◆ **What is asked**:
A. From the post on relationship tables, list every column defined in the relativity_variable table.
B. Write the next part of the post on relationship tables, picking up after its final sentence.

Morbus Iff wrote:
tid | uid | type | id
I seriously considered adding a "type" column to the relativity table for future expansion. Only considering the needs of relativity module, this would not be needed, though. The rules defining relationships, however, require much more flexibility, and Aran Deltac has proposed a table structure for holding per-node relationship data: CREATE TABLE relativity_variable ( vid tinyint(10) unsigned NOT NULL auto_increment, nid int(10) unsigned NOT NULL default '0', node_type varchar(32) default '', node_relation tinyint unsigned default 0, var_namespace varchar(32) default '', var_key varchar(32) default '', PRIMARY KEY (vid), KEY (var_namespace(2),var_key(6)), KEY (node_type,node_relation) ); CREATE TABLE relativity_variable_value ( vid tinyint(10) unsigned NOT NULL, var_value longtext default '', PRIMARY KEY (vid) ); This may be too relativity.module-specific for a generic relationship table. The var_namespace would basically keep separate features form polluting the namespace of other features. This could be "taxonomy", "relativity", "book", "section", "friend", etc. The performance of maintaining separate "variable" and "variable_value" tables would need to be assessed against putting the longtext "value" as part of the same "variable" table. Don't let the naming convention throw you off, "relativity_variable" would hold per-relationship rules (per-node, per-user, etc) and other meta-information. It would allow for multiple rules to govern each relationship, too ("max_child_nodes" => 10, "allowed_child_types" => "page,story,image", or "friend_type" => "coworker", "friend_level" => "acquaintance").
Here is the table structure and example data (again, assume that if an ID makes sense in the column, it'd be there, and that "f" is "from", "r" is "relationship" and "t" is "to"). I've include explanatory sentences under each column:
f_type | f_data | r_type | r_data | r_who | t_type | t_data ------------------------------------------------------------ term | cat | taxo | | morb | image | 67 "taxonomy relationship between term cat and image 67, by morbus"
term | dog | taxo | | moshe | node | 17 "taxonomy relationship between term dog and node 17, by moshe
user | morb | user | friend | moshe | user | dries "user relationship: moshe asserts that user morbus is a friend of user dries"

◆ **Given data**:

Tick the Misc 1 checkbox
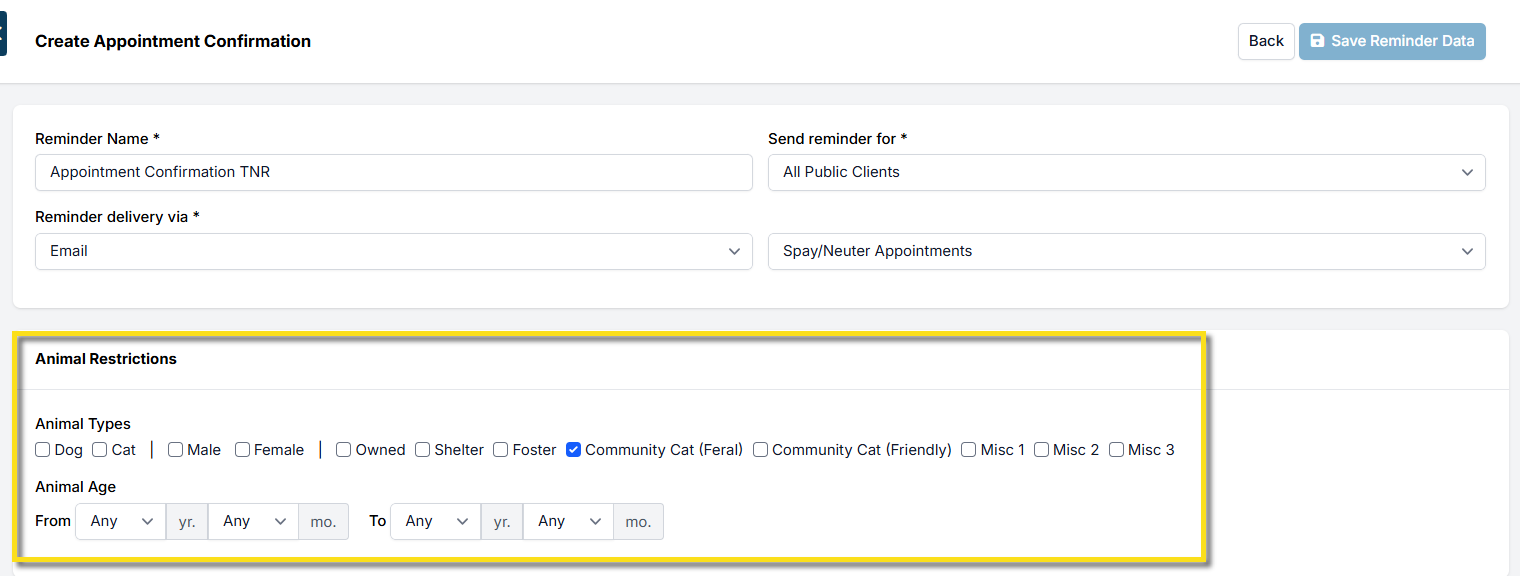1520x576 pixels. 969,450

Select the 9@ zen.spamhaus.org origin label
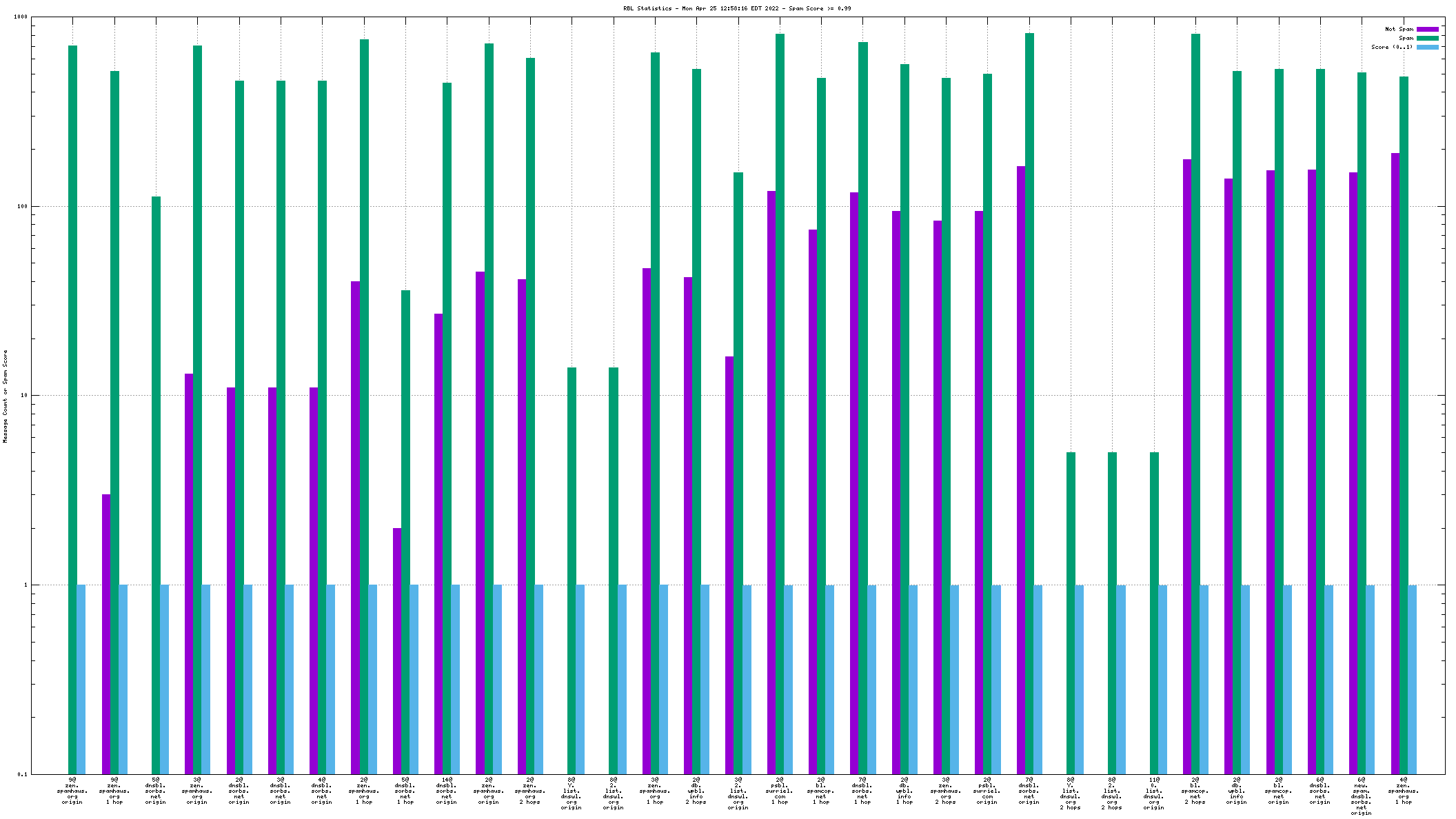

◆ **Task-by-task answers**:
A. vid, nid, node_type, node_relation, var_namespace, var_key

B.
* anything can relate to anything else. * the types of relationship are defined by the module. * relationships may have additional data (rating, "friend").
The above is pretty powerful (but at what cost - who knows a lot about gigantic tables - is the lookup insanely bad?), and is flexible enough to handle a lot of features that would normally require overhauling existing tables or creating new ones entirely. Two recent modules I've seen, for example, serve the following purpose:
* different URLs use different templates (sections module, I think). * nodes can be in a child/parent rel (node_relativity, I think).
I'm assuming they both do this magic with new tables. But, what about:
url | /forums | sections | | morbus | template | happy.tpl node | 16 | relativity | child | morbus | node | 19 node | 18 | relativity | inspired | morbus | node | 25
And so on.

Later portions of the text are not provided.